Minimum detectable effect size for main outcomes (accounting for sample
design and clustering)
Based on a small pilot study, we have calculated the required sample size to detect meaningful effects. The pilot showed a 60-percentage point difference in bill payment rates between treatment (95%) and control (35%) groups. Using a two-sided test with α=0.05 and 80% power, we would need approximately 11 participants per group to detect this effect size (Cohen's h=1.34), however, we anticipate smaller effect sizes at this scale due to the reduced intensity of support compared to the pilot. Comparable interventions in utility bill management suggest a potential reduction in disconnection rates from 15% to 7.5%. To detect this effect size, we would need 376 participants per group. Conservatively assuming a 20-percentage point difference in payment rates, we would need 97 participants per group. The pilot demonstrated a 20% reduction in electricity usage and 10% reduction in gas consumption. For a conservative 7% reduction in overall energy consumption, which aligns with findings from behavioral interventions in energy consumption, we would need approximately 283 participants per group to achieve 80% power. We would need approximately 156 participants per group to detect a 15-percentage point difference in arrearages. For a 10% relative reduction in energy burden, consistent with outcomes from other energy assistance interventions, we would need approximately 425 participants per group.

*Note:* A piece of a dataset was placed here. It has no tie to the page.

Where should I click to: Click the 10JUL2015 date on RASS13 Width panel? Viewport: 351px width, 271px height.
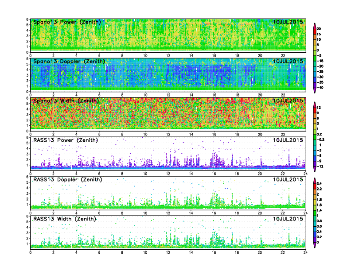pos(288,219)
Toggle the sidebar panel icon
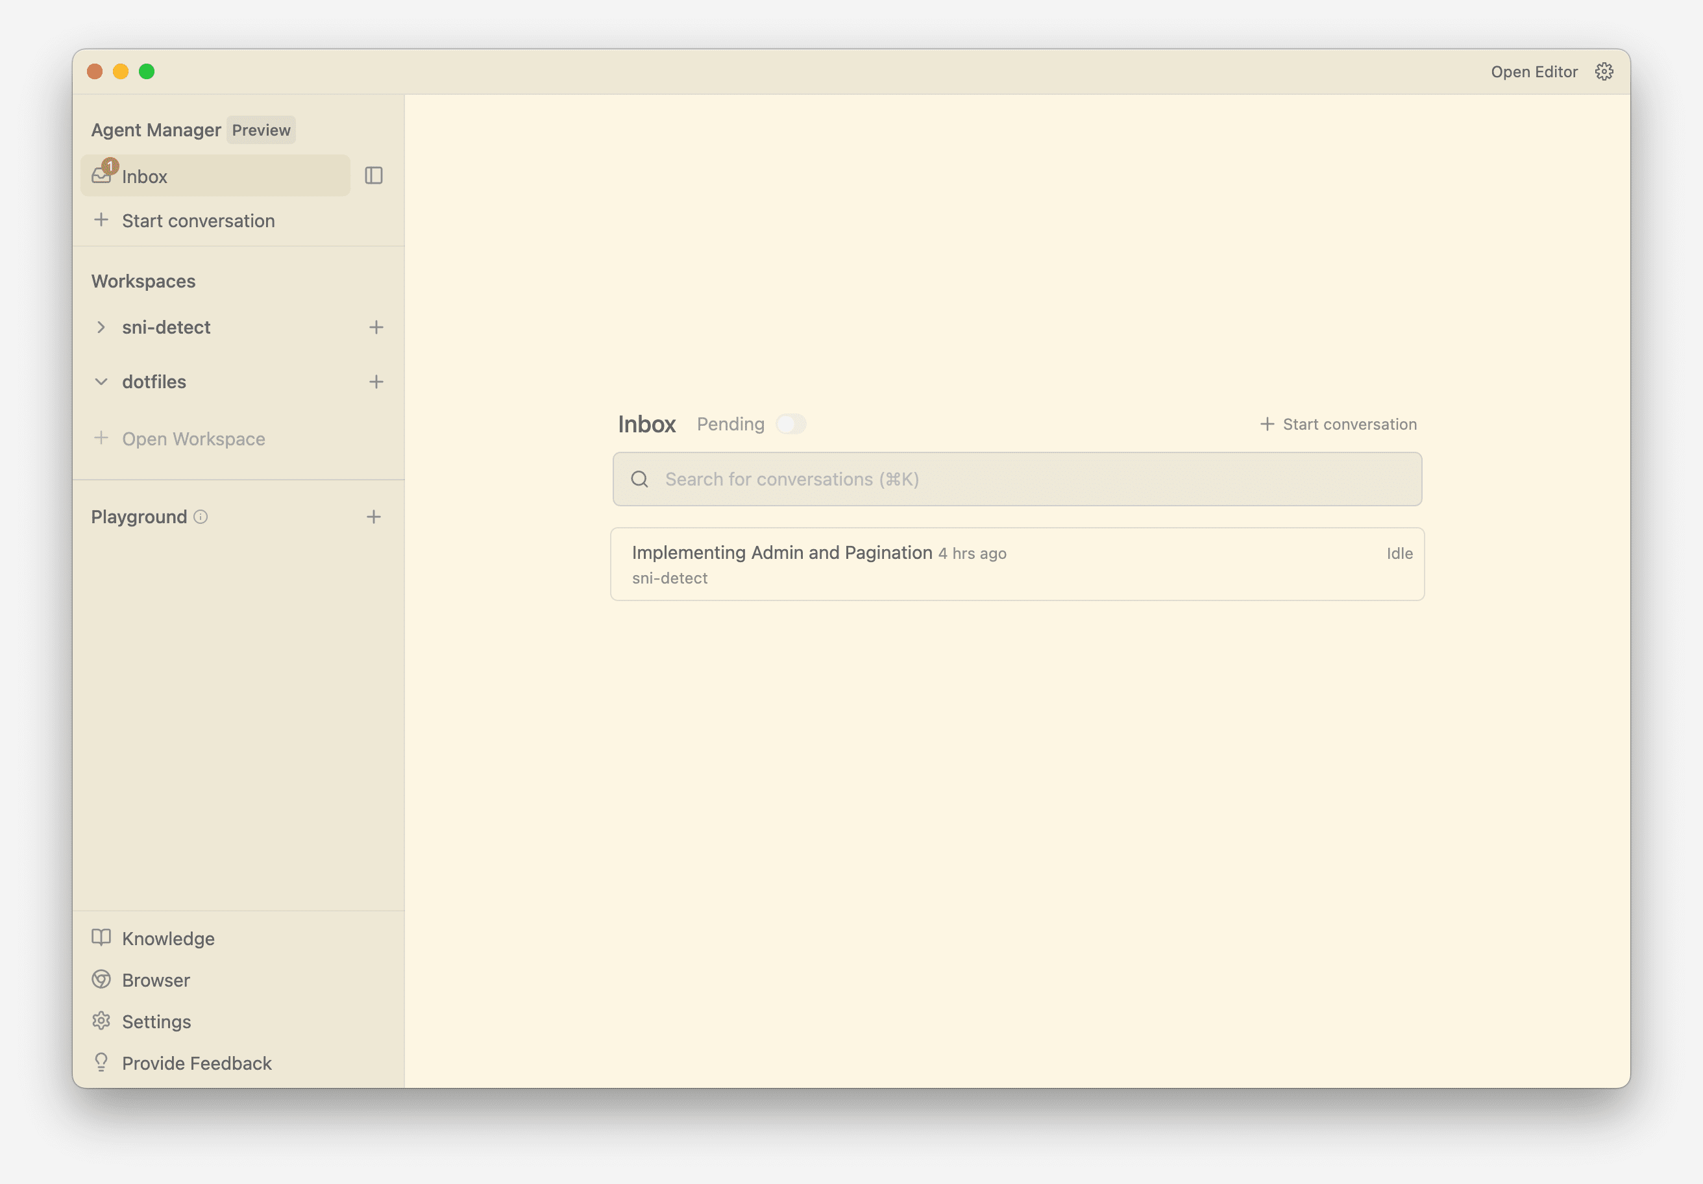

Our planned sample of 500 participants per group exceeds all these requirements, providing sufficient power even with anticipated attrition of up to 15%. This sample size also enables us to detect relatively small effects (5-7 percentage point differences) in secondary outcomes, conduct meaningful subgroup analyses by demographic characteristics to identify heterogeneous treatment effects, and maintain adequate power for stratified analyses examining impacts by household composition, geographic location, and baseline energy burden. We will supplement these a priori power calculations with sensitivity analyses during the study to refine our estimates of minimum detectable effects based on observed variance in outcomes, correlation between baseline and follow-up measures, and actual attrition rates.